* Problem to work on *
Copying starts at the line containing "Where should I" and stops after the last line of the records; each line is repeated exactly, and pictures are skipped.

(Collected data entries)
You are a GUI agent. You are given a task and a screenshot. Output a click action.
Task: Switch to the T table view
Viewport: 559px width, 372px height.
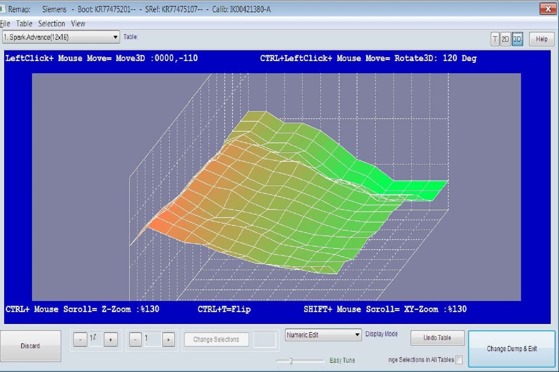click(495, 39)
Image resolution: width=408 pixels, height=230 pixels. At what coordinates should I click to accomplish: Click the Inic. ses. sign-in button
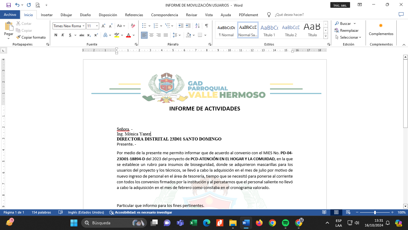tap(340, 5)
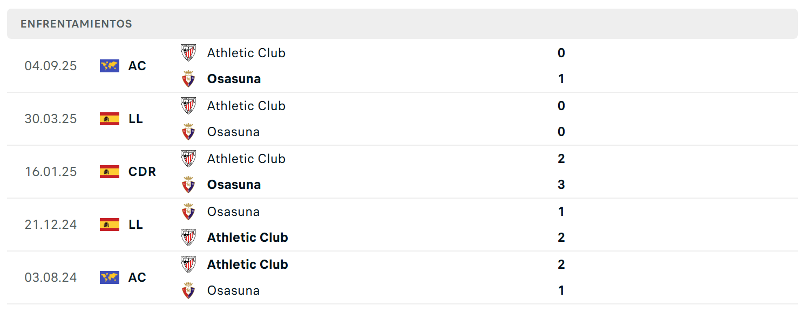Click the Spain flag next to 30.03.25
This screenshot has width=807, height=312.
click(x=110, y=119)
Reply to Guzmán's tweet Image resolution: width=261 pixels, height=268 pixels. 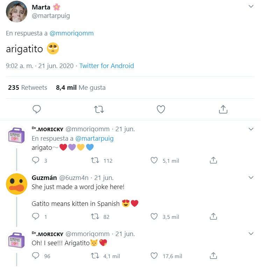coord(36,217)
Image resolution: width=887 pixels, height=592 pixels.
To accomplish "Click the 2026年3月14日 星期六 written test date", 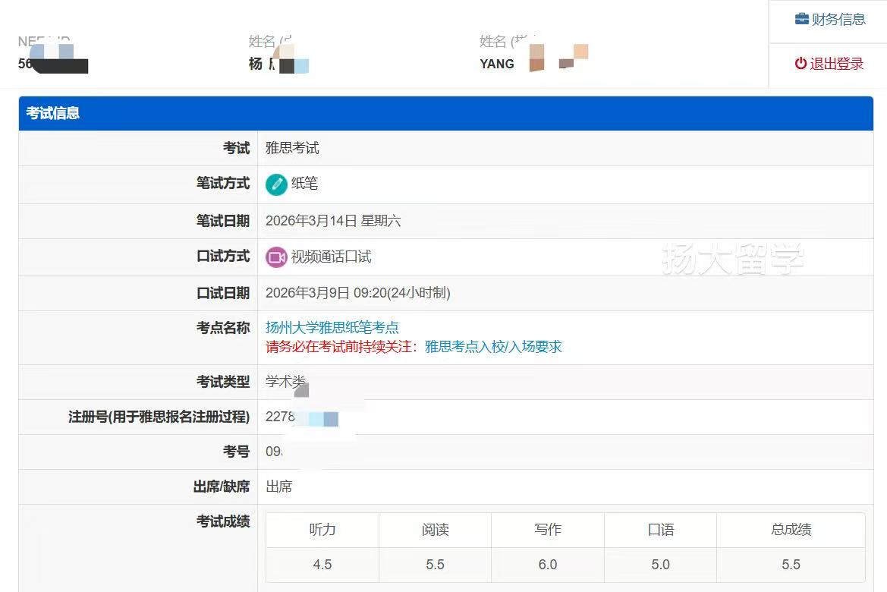I will [x=332, y=221].
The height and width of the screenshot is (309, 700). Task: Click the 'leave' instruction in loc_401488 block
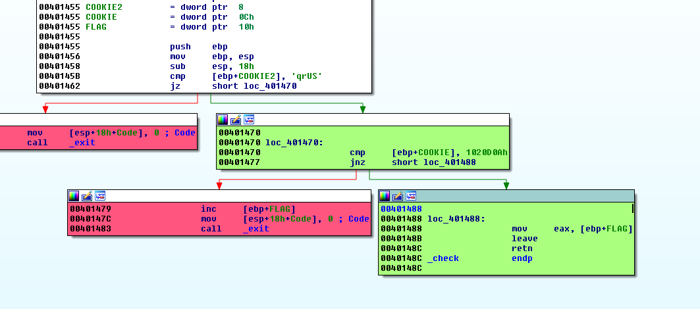click(524, 239)
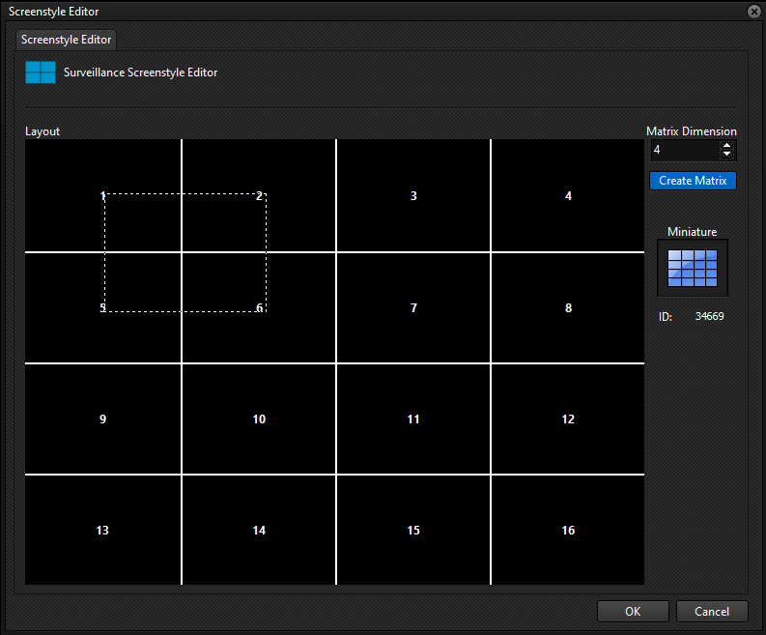
Task: Click Cancel to discard changes
Action: pos(712,612)
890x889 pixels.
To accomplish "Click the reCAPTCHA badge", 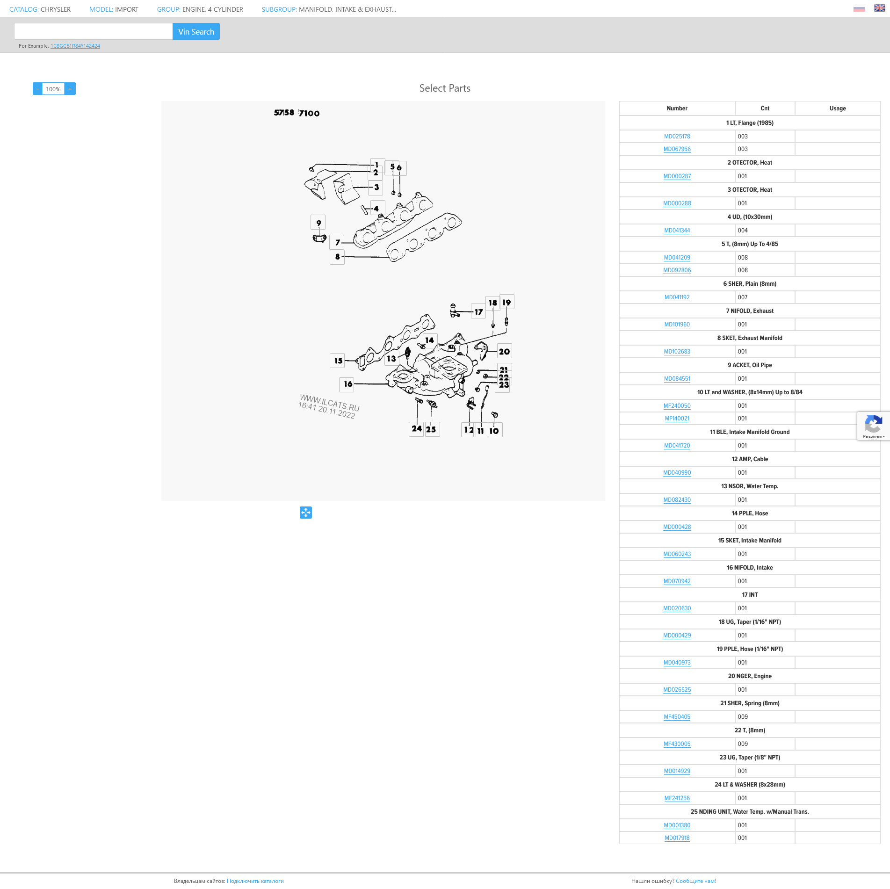I will 873,426.
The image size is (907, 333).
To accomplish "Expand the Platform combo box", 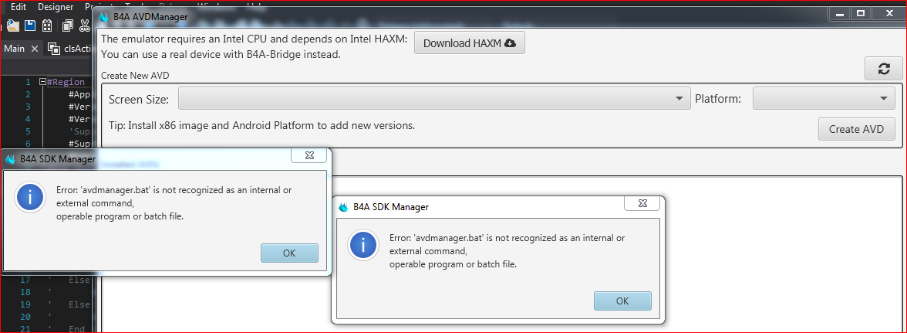I will 823,98.
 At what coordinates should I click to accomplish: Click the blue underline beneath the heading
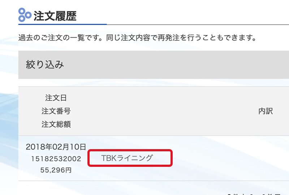click(x=62, y=24)
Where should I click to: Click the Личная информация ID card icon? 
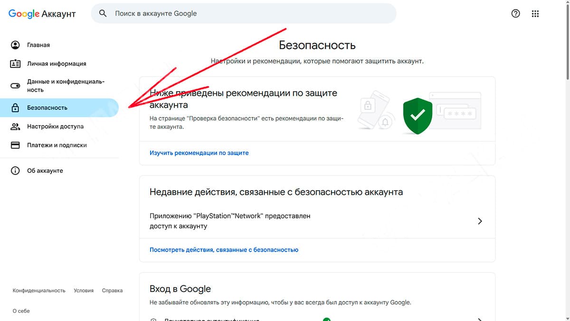coord(15,63)
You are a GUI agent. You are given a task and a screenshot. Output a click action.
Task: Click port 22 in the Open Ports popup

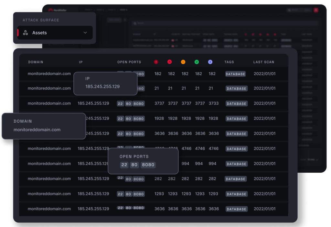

* Output of the exercise *
Where should I click to: Click the Личная информация ID card icon? 
coord(15,63)
You are a GUI agent. You are given a task and a screenshot. Output a click action.
Task: Click port 22 in the Open Ports popup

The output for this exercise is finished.